Publié le 30/07/2013

Enseigne

On marche parmi les hommes. On marche raides, car nous avons donné au plus offrant nos muscles lianes, nos sautillements, tout ce qui en nous pouvait se cambrer, aller de côté. On marche raides, pour célébrer l'ivresse enfin conditionnée.

On marche parmi les hommes qui ne nous regardent pas. Nous non plus nous ne regardons pas.  Nous n'avons plus de regard, seulement une fente, postale, dans laquelle introduire les informations nécessaires pour nous véhiculer. Nous ne savons plus voir : seulement éviter les obstacles.

Nous sommes des tanks propulsés, nous ne savons pas où nous allons mais nous sommes efficaces.

Nous n'avons plus de voix, qu'importe ? Par notre truchement, ça communique.

Nous n'avons plus de corps, seulement des pas de faible envergure. Nous avons troqué l'os pour le carton. A l'intérieur nous sommes tout mous, et si vulnérables : il faut bien que quelque chose nous tienne, nous enserre.

Nous sommes insectes de l'enseigne, notre exosquelette est un signe. Ou plutôt, une signature. Car nous n'avons plus de nom, seulement une marque, qui ne nous appartient pas, mais que nous sommes.

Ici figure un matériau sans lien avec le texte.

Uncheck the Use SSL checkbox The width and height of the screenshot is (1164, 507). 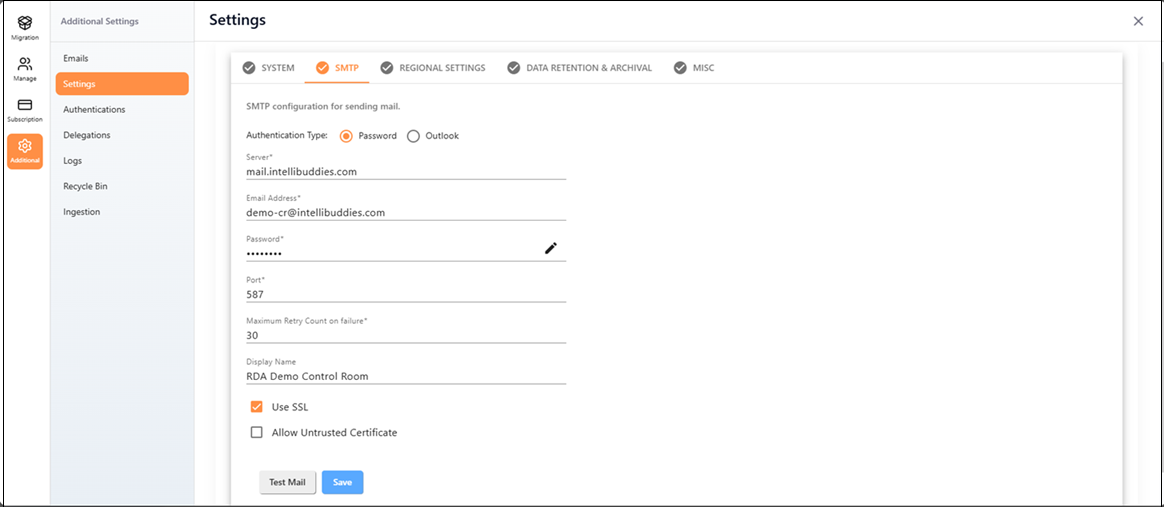257,407
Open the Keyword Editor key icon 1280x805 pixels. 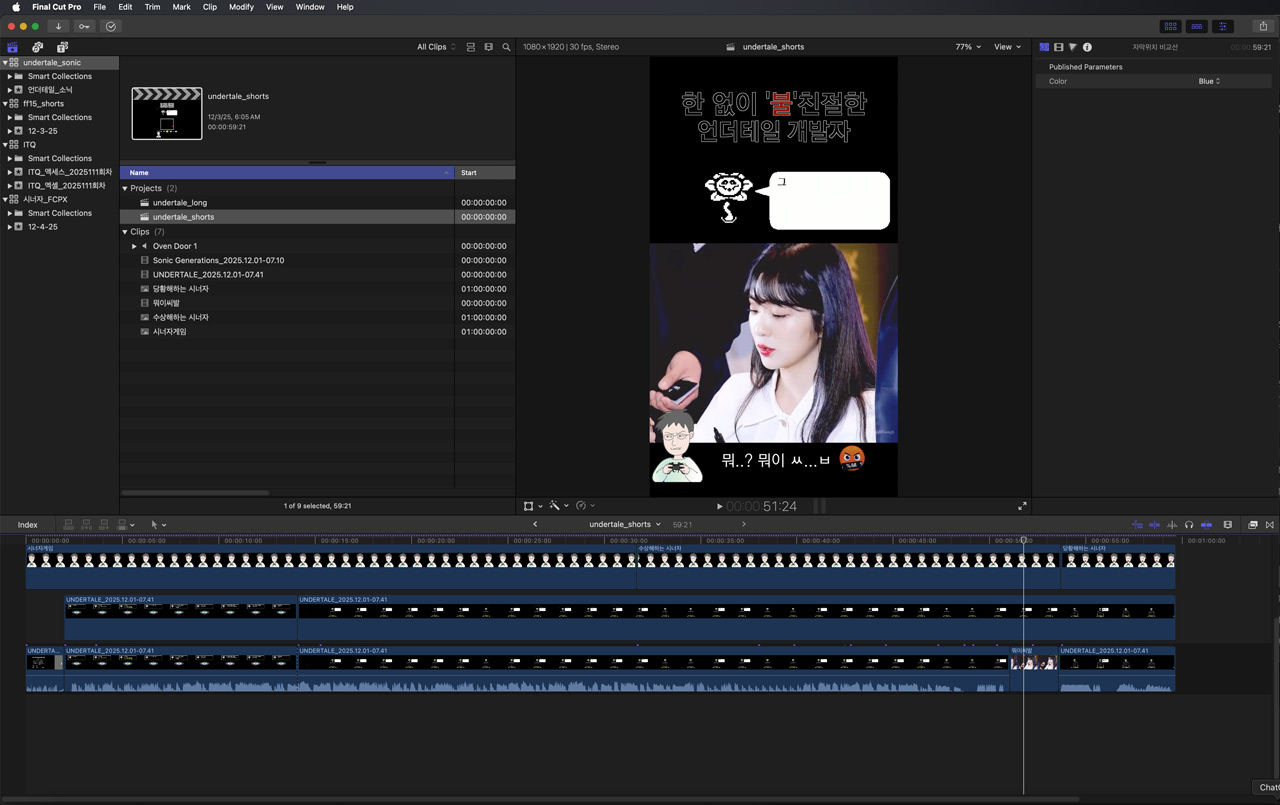coord(84,26)
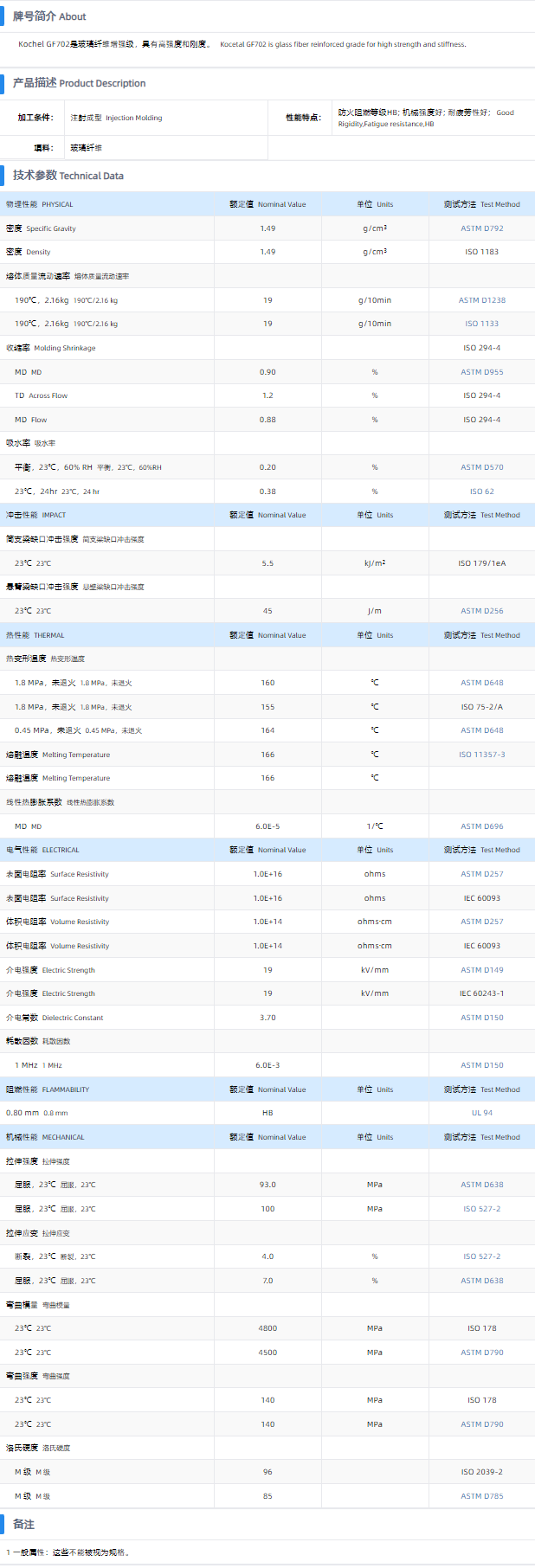
Task: Click the 备注 notes section heading
Action: tap(23, 1524)
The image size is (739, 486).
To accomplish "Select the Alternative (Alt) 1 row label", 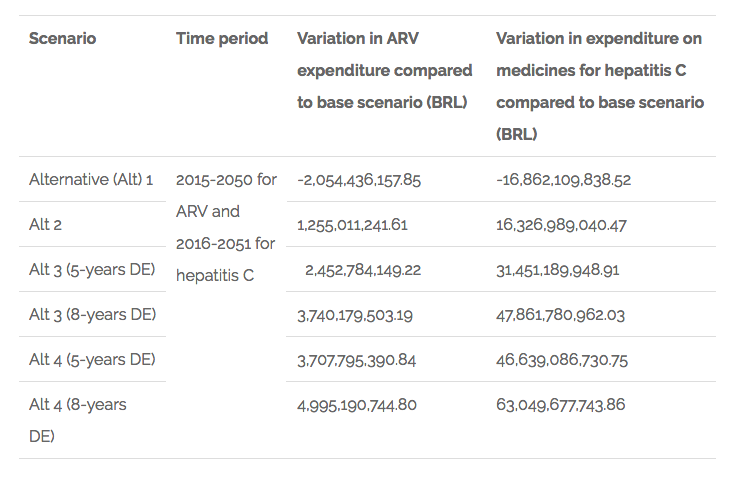I will click(x=91, y=180).
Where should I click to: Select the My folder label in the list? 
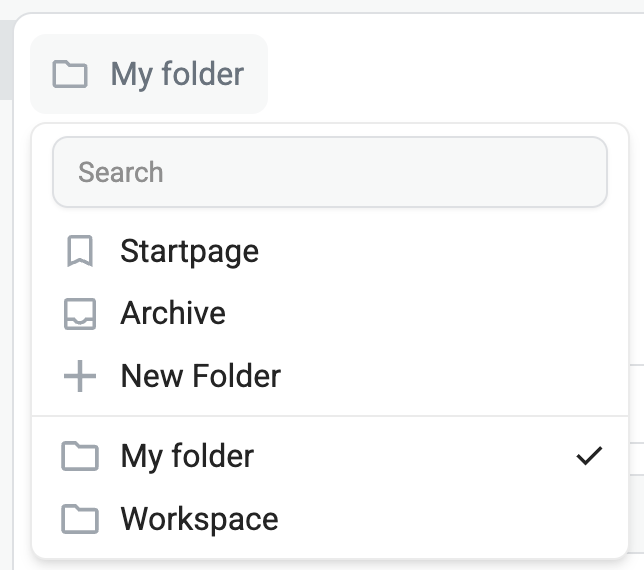click(x=187, y=457)
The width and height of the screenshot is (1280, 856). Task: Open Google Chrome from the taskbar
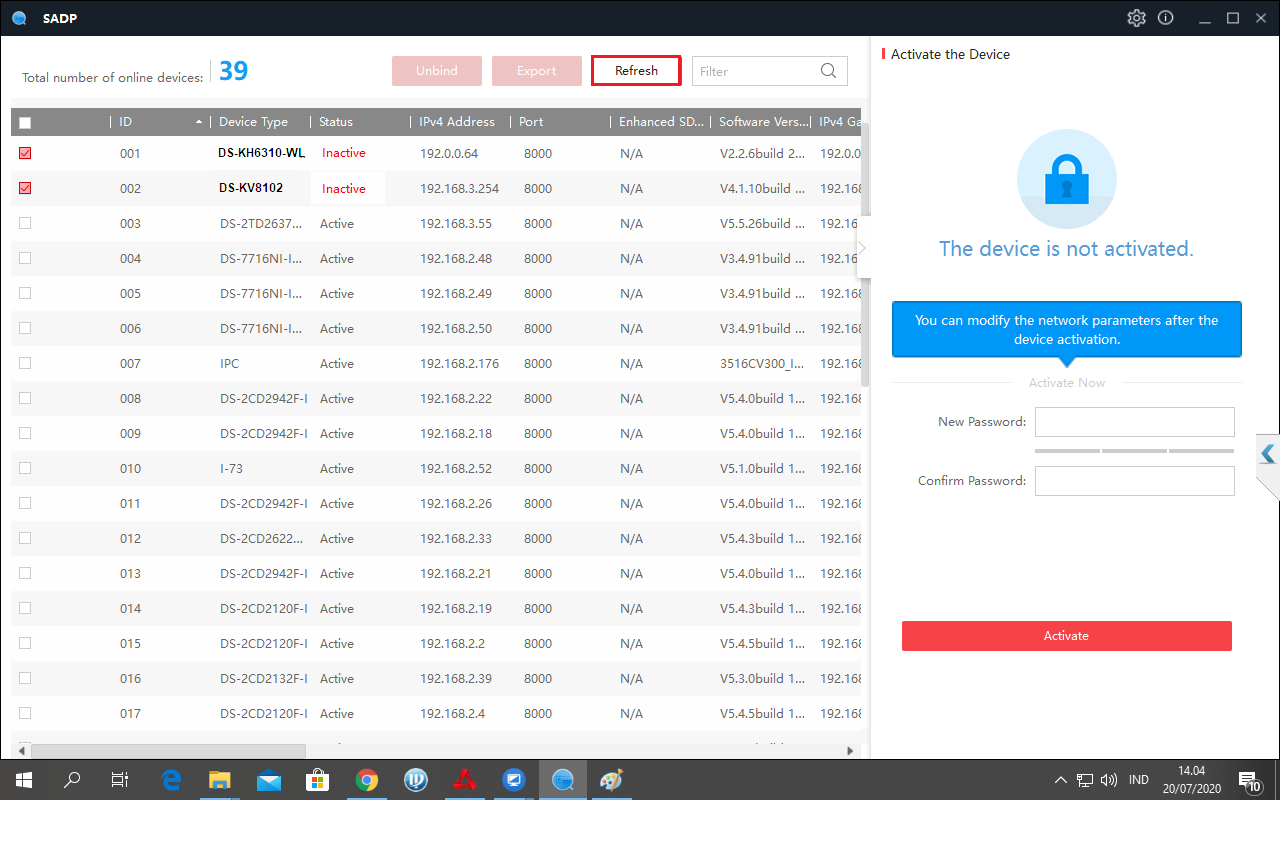tap(367, 781)
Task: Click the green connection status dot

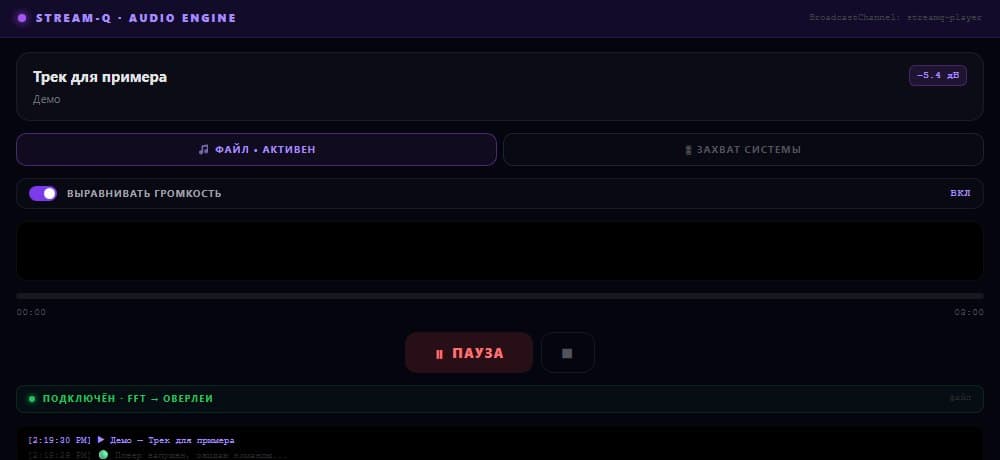Action: coord(32,399)
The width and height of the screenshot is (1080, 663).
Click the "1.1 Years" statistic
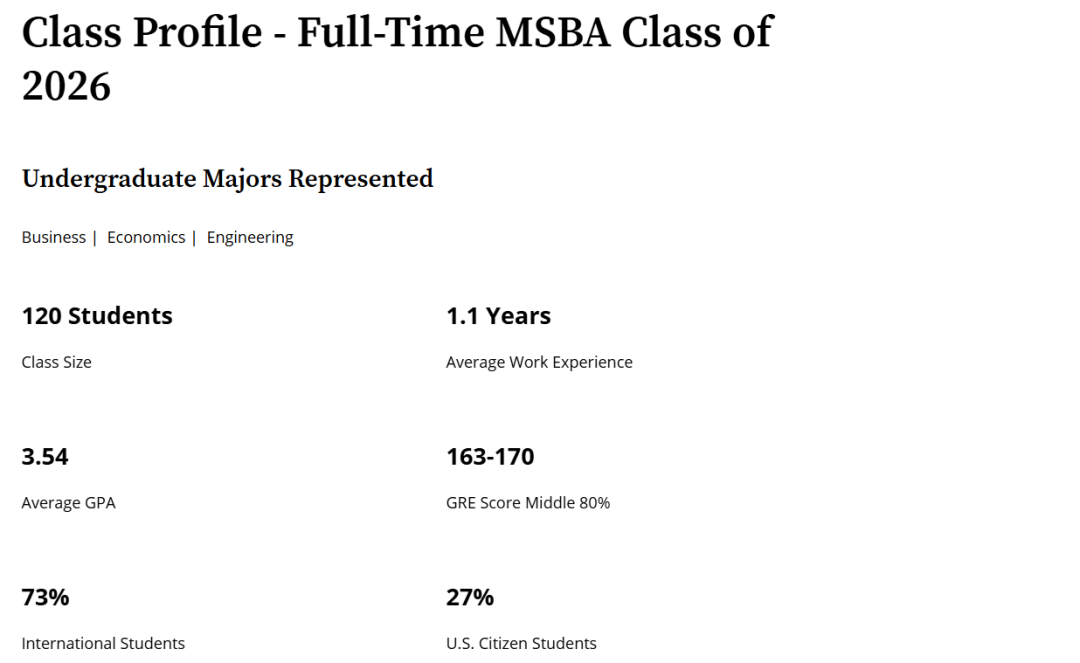[498, 316]
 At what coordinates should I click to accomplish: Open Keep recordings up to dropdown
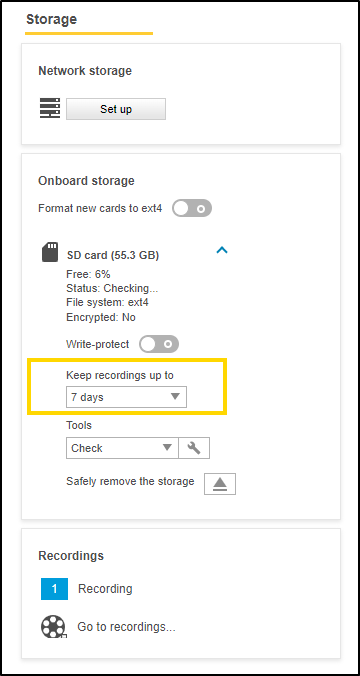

Ils nous ont fait confondre les deux actions de louer, location et louange. Et encore, location, il y a cette idée que ça ne durera pas. Mais ça dure depuis si longtemps déjà. Depuis si longtemps nous avons troqué la peau pour l'armure.
Depuis si longtemps nous marchons parmi les hommes sans les voir et sans être vus.